» Activity
Find the word "agent" below. Copy each line that has it.
★ ★ ★ ★
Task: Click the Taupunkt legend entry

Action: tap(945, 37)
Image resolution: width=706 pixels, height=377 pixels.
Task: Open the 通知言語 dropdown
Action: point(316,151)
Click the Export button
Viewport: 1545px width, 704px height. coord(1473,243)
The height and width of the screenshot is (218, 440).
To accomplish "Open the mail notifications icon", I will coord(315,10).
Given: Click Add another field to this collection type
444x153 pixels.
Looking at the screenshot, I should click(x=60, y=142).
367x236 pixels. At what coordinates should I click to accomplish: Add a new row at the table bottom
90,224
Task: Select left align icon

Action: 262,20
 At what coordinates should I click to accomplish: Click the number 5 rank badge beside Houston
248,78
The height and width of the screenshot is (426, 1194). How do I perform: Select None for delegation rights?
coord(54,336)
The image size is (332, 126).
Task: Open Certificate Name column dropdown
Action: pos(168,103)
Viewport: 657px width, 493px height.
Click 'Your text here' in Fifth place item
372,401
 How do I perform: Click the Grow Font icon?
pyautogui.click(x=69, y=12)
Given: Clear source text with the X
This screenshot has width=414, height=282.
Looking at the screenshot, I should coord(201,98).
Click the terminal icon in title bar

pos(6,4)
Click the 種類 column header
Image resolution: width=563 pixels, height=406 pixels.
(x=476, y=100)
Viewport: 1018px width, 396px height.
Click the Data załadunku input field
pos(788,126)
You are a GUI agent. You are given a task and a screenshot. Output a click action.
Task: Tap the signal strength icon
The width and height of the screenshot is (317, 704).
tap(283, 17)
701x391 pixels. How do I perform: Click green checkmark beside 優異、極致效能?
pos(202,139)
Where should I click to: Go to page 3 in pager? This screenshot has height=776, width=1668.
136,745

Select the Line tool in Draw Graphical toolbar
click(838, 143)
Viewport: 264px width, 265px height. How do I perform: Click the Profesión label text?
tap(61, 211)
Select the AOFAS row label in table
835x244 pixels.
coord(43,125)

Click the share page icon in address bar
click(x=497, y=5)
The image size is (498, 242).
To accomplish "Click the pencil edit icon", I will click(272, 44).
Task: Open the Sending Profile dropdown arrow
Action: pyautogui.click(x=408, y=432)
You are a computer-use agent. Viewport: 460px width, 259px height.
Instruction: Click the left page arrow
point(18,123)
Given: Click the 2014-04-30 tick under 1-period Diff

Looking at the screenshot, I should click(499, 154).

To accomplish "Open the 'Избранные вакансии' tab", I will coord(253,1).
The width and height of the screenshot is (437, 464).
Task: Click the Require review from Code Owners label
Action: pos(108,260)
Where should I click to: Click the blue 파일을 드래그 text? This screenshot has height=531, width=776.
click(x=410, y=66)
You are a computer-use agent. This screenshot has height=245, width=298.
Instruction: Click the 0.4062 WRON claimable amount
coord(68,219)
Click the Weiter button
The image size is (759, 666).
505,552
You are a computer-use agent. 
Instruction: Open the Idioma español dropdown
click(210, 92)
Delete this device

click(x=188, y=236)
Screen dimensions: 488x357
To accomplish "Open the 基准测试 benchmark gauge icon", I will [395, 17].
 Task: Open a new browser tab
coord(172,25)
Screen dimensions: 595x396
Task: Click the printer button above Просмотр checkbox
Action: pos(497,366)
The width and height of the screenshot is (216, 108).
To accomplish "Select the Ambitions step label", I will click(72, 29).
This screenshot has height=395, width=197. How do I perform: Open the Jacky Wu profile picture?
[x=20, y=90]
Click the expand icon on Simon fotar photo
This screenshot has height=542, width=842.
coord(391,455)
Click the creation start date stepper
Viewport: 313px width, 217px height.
★ ★ ★ ★
» Solution for this problem
You are a GUI agent. You are given a task and a screenshot. Output a click action.
You are a computer-use agent. Viewport: 460px width, 259px height.
You are a computer-use agent. This screenshot has height=245, width=298.
You are a computer-use agent. 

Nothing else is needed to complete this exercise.